Today we released some key news about NetScaler.  First, we announced a new series of NetScaler appliances.  And second, we published a note on the performance of NetScaler in comparison to F5.  This got me reflecting on the very different architectural approaches these two products embody.

In this blog, I’ll talk, in particular, about the notion of fastpath and how something that used to connote elegant design and superior performance, has been reduced to not much more than a gimmick, a trick, a sleight of hand and a dubious performance claim in the hands of benchmarketers.

Now, when you hear the word fastpath, either literally, or variously disguised as a ‘FastXYZ’ profile or a turbo operating mode, and so on, it should immediately raise flags — big red flags — in your head.  For fastpath has an evil twin.  And it is called slowpath.

Let me explain. When you see a selective claim — where some special kind of traffic could benefit from a fastpath implementation – you must ask two questions:

  1. What about the traffic that cannot be handled along the fastpath?  By definition, this traffic follows a slower path.  Later on I’ll explain, why the slower path tends to get slower as time passes.
  2. Would you accept being limited to the narrow set of constraints that the traffic must adhere to, in order to get the fastpath treatment?  I’ll explain how these constraints tend to get narrower as time passes.

But first – surely not all fastpath designs are bad.   Then how does one judge the goodness of a fastpath design?  Wikipedia describe fast path pretty well.  In particular the excerpt:

“…For a fast path to be effective it must handle the most commonly occurring tasks more efficiently than the ‘normal’ path…”

The goodness of a fastpath design critically hinges on whether it is the most commonly occurring tasks that benefit from the established fast path.  A fastpath that does not cover the most commonly occurring tasks, is no good.  And when it comes at the cost of making the normal path slower, you’ve been had by the evil twin of fastpath.

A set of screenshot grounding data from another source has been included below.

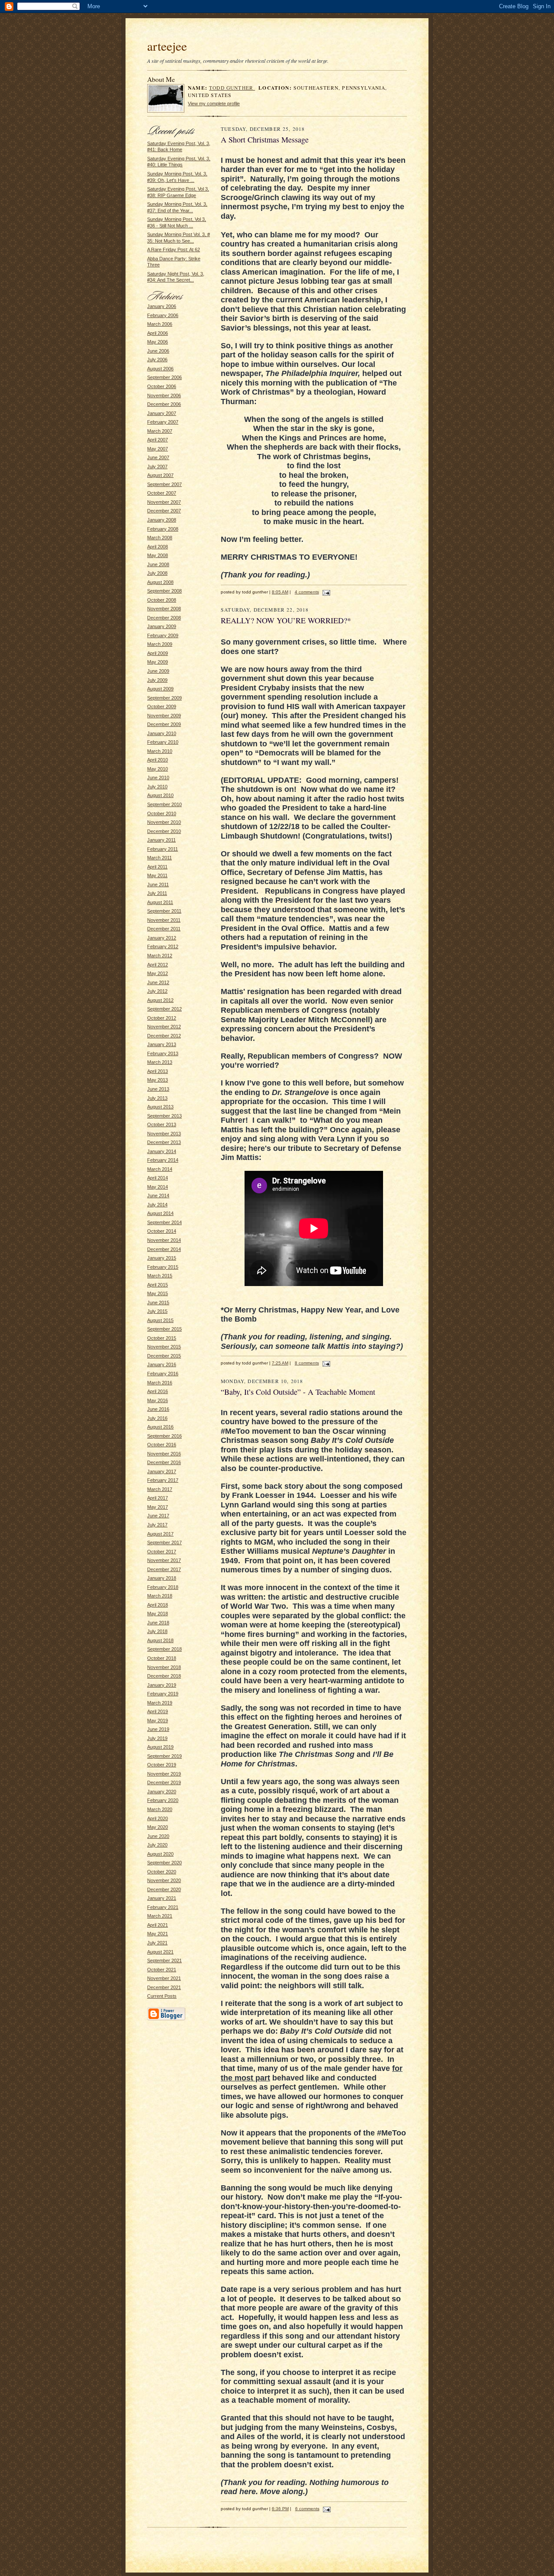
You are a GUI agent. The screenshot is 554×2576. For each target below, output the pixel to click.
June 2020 (158, 1836)
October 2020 (161, 1871)
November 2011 (163, 920)
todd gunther (232, 87)
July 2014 (157, 1204)
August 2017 (160, 1533)
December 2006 (164, 404)
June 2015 (158, 1302)
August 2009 (160, 688)
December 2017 (164, 1569)
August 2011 (160, 902)
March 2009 (159, 644)
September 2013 (164, 1115)
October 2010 (161, 813)
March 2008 (159, 537)
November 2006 (164, 395)
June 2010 (158, 777)
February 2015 (162, 1267)
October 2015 (161, 1338)
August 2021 (160, 1951)
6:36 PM (280, 2508)
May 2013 (157, 1079)
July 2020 (157, 1844)
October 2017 (161, 1551)
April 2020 (157, 1818)
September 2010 (164, 804)
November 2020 (164, 1880)
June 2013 (158, 1089)
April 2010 (157, 759)
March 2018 (159, 1595)
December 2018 (164, 1675)
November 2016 (164, 1453)
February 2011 (162, 849)
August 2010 (160, 795)
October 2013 (161, 1124)
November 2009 (164, 715)
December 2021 (164, 1987)
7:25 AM (280, 1363)
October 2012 (161, 1018)
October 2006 (161, 386)
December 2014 (164, 1249)
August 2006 (160, 368)
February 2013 (162, 1053)
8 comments (307, 1363)
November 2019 (164, 1773)
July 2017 (157, 1524)
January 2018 (161, 1578)
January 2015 (161, 1257)
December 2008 (164, 617)
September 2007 (164, 484)
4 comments (307, 592)
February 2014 (162, 1160)
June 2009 (158, 671)
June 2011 (158, 884)
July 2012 (157, 991)
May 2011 (157, 875)
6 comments (307, 2508)
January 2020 (161, 1791)
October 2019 (161, 1764)
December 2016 (164, 1462)
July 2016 (157, 1418)
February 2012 (162, 946)
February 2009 (162, 635)
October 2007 (161, 493)
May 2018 (157, 1613)
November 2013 (164, 1133)
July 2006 (157, 359)
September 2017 (164, 1542)
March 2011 (159, 857)
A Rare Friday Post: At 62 (173, 249)
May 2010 (157, 768)
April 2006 (157, 333)
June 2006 (158, 350)
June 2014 (158, 1195)
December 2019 (164, 1782)
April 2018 (157, 1604)
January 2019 (161, 1685)
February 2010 (162, 742)
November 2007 (164, 502)
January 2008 (161, 519)
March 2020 (159, 1809)
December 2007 (164, 510)
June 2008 (158, 564)
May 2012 (157, 973)
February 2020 (162, 1800)
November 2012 (164, 1026)
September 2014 (164, 1222)
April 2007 (157, 439)
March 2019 (159, 1702)
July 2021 (157, 1942)
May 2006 (157, 341)
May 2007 (157, 448)
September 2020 (164, 1862)
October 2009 (161, 706)
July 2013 (157, 1098)
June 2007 (158, 457)
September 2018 (164, 1649)
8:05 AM (280, 592)
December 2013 (164, 1142)
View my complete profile (214, 103)
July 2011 (157, 893)
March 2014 (159, 1169)
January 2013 (161, 1044)
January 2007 (161, 413)
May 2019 (157, 1720)
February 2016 (162, 1373)
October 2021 (161, 1969)
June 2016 (158, 1409)
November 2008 (164, 608)
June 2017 (158, 1515)
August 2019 (160, 1747)
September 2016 (164, 1436)
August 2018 (160, 1640)
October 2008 (161, 600)
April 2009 (157, 653)
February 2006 (162, 315)
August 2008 (160, 582)
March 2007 (159, 431)
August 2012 (160, 1000)
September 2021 (164, 1960)
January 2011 (161, 839)
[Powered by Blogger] (166, 2019)
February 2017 (162, 1480)
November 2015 (164, 1346)
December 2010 (164, 831)
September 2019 (164, 1756)
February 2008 (162, 528)
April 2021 (157, 1925)
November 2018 (164, 1667)
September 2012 (164, 1008)
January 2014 (161, 1151)
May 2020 (157, 1827)
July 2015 (157, 1311)
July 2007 (157, 466)
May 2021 (157, 1933)
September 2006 (164, 377)
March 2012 (159, 955)
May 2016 (157, 1400)
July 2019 (157, 1738)
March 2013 (159, 1062)
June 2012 (158, 982)
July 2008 (157, 573)
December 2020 (164, 1889)
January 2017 (161, 1471)
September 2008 (164, 590)
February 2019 (162, 1693)
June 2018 (158, 1622)
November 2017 (164, 1560)
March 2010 (159, 751)
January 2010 (161, 733)
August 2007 (160, 475)
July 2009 (157, 680)
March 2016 (159, 1382)
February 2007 (162, 421)
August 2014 (160, 1213)
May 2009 (157, 661)
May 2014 (157, 1186)
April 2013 (157, 1071)
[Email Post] (325, 592)
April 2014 (157, 1177)
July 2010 (157, 786)
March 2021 (159, 1915)
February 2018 (162, 1587)
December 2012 (164, 1035)
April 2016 (157, 1391)
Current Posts (162, 1996)
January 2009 (161, 626)
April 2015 (157, 1284)
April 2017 (157, 1497)
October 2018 (161, 1658)
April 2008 (157, 546)
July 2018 (157, 1631)
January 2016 (161, 1364)
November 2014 (164, 1240)
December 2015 (164, 1355)
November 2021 (164, 1978)
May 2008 (157, 555)
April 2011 (157, 866)
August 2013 (160, 1106)
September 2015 (164, 1329)
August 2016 (160, 1426)
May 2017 (157, 1507)
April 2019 (157, 1711)
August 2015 (160, 1320)
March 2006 (159, 324)
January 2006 (161, 306)
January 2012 (161, 937)
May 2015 (157, 1293)
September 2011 (164, 911)
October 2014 (161, 1231)
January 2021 (161, 1898)
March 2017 (159, 1489)
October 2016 (161, 1444)
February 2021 (162, 1907)
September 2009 (164, 697)
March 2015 (159, 1275)
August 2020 (160, 1854)
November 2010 (164, 822)
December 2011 (163, 928)
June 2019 (158, 1729)
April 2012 (157, 964)
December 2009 (164, 724)
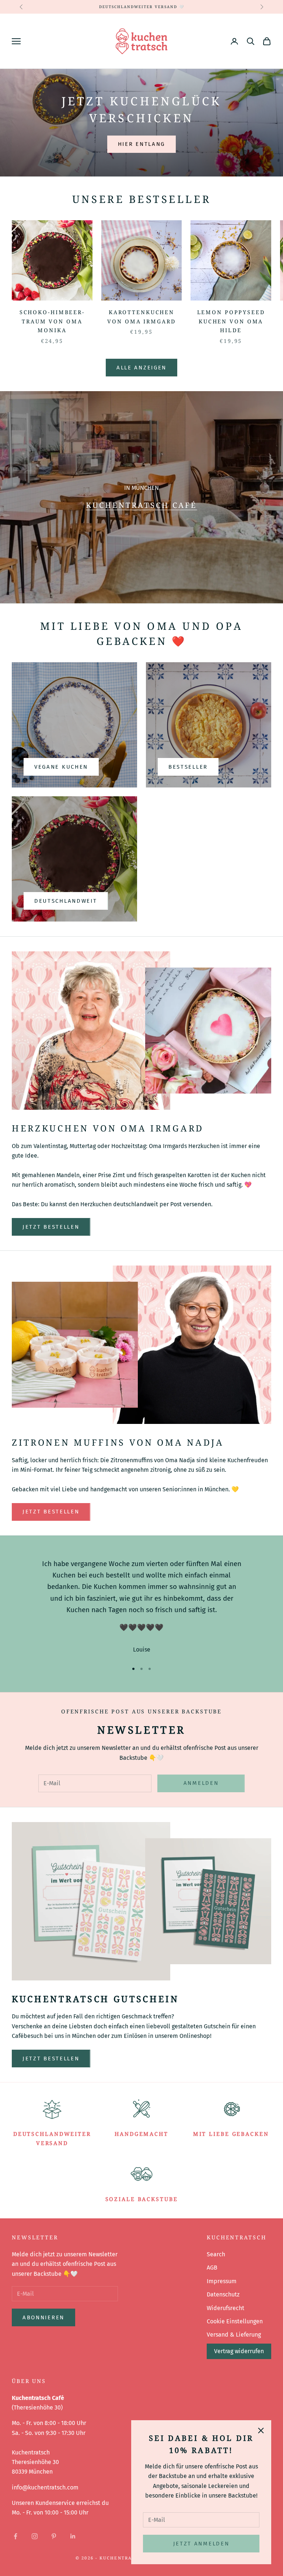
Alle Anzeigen (141, 367)
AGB (212, 2267)
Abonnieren (43, 2317)
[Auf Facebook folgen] (15, 2536)
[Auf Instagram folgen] (34, 2536)
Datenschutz (223, 2294)
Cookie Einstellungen (235, 2321)
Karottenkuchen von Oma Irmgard (141, 316)
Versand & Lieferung (234, 2334)
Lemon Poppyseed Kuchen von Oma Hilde (231, 321)
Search (216, 2254)
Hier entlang (141, 144)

Per F5, and I quote – “the FastHTTP profile is optimized for speed under ideal traffic conditions”.  These ideal traffic conditions do not tolerate even things like out of order packets, or source-ip preservation.

How did it get this bad?

When I first heard about the ‘ideal traffic conditions’ requirements for F5 FastHTTP vserver profile, I was puzzled.   I have a tremendous respect for the F5 engineering team, even as we have competed over the years, and I wondered –

“Why would anyone design and market a feature that is only ever useful under ideal traffic conditions, (otherwise known as benchmarks…)?”

Well the straightforward answer is – ‘to optimize for benchmarks’.  But it usually doesn’t start that way.  The fact of the matter is that fastpath design is a sophisticated tradeoff.  From an engineer’s perspective, they can either optimize the existing path – one that handles numerous possible real-world traffic scenario – no mean task.  Or they can bolt-on a much-simpler fastpath and divert selected traffic to it, without ever having to revisit the normal code path.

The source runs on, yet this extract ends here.